When she was done berating him, she turned to me and said "It's nice to meet you Eni, see you 'round." and glared at him again before leaving the house.

"Well that could have gone better" he said, "That was Pele, by the way."

"What? I thought it went perfect" I grinned at him, "Shacking up with foreign tourists, Pauli, when that little firecracker obviously has the hots for you? Whatchu thinking, man?"

"I'm thinking I wanna keep my balls!" he laughed, "That woman would do her best to make me an honest man."

"Shit brother, you're in your 50s, don't you think it's about time to settle down?"

"Don't you mean we're in our 50s?" he replied.

"Do I look anywhere close to 50?" I countered.

I had a point, and he admitted defeat. We finished our drinks, and he took a shower while I checked my email. Same stuff as usual, ongoing news from Blizzard about the continued effects of the shift, Facebook notifications of events that I would never attend. Weekly samples of the galleries from MetArt; I was pleased to see that a couple of their new models were changelings like myself. Adult Friend Finder still thought I was a guy, guess I should close that account, but I liked the name. And finally a personal note from my ex wife. She and the Girls were going adventuring, and just wanted me to know so I wouldn't be worried.

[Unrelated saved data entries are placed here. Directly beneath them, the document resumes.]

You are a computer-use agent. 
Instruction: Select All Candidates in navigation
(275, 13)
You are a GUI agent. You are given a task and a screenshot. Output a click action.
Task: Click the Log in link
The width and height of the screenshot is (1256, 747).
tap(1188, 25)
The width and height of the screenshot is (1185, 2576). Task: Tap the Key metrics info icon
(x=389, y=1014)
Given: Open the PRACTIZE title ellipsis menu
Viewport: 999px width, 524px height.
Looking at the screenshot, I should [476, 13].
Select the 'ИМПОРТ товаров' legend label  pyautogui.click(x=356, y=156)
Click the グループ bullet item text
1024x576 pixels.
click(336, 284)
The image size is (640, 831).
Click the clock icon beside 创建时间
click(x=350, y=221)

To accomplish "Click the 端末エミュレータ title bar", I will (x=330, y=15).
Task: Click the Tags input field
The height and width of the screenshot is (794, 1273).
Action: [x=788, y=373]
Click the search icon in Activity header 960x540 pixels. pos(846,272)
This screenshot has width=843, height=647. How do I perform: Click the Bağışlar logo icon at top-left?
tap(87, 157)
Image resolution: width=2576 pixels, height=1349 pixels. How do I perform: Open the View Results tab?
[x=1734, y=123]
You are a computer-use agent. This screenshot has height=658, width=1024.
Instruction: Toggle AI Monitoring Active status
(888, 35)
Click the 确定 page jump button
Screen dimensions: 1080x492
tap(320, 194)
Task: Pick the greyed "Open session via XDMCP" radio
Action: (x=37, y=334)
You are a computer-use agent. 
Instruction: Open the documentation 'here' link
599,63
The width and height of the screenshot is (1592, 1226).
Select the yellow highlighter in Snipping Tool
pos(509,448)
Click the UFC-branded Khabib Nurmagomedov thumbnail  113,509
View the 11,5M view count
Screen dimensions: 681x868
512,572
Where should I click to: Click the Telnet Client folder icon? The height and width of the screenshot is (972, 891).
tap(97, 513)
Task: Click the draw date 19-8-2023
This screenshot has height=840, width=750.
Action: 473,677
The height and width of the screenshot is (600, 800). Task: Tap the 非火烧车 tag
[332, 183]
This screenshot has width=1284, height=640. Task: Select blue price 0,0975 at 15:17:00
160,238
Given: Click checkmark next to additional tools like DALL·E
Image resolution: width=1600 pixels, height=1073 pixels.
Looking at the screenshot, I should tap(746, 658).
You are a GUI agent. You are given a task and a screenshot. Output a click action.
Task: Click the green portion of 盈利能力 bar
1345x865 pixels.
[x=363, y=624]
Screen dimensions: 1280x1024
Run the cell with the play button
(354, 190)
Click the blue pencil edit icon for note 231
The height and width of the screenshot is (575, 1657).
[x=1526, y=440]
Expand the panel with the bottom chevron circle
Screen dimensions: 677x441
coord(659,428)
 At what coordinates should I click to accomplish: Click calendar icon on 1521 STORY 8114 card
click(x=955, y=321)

He was dressed for the day so I logged off and got myself ready. Flip-flops, cut-offs, a tank top, and a pair of Wayfarers, pull the hair back into a long ponytail and out the door we went. Down to the beach first, nothing like what I dreamed about. Wrong side of the island for crashing waves. Met up with some more locals who had apparently already heard about me. One grinning drunk called me "Tits". His buddy elbowed him hard with a sober look of fear and apologized to me.

"Dudes, it's cool" I smiled, "don't even worry 'bout it."

Once out of earshot, I leaned over to my buddy "I'm guess gonna hafta have a little talk with our friend the 'Captain'" I said, cracking my knuckles.

"Dude, no, you can't just go around threatening people" he turned to me and saw my grin, "Man! Don't fuck with me like that!"

I just laughed as we walked on.

There were a lot of tourists, even though the season was winding down. Lots of older folks out to the islands for vacation. Some younger types with back-packs and bikes, and a lot of exposed skin. None as blue as my own though. I drew a lot of stares and one little red-headed kid with freckles even asked if my ears were real. "Yup, wanna see?" I knelt down so he could tug gingerly on the tip of my pointed ear. He turned and ran away yelling "Mom, mom, they're real just like Aunt Lisa's!"

I just shook my head as we walked on. "Small world, I bet I know his Aunt."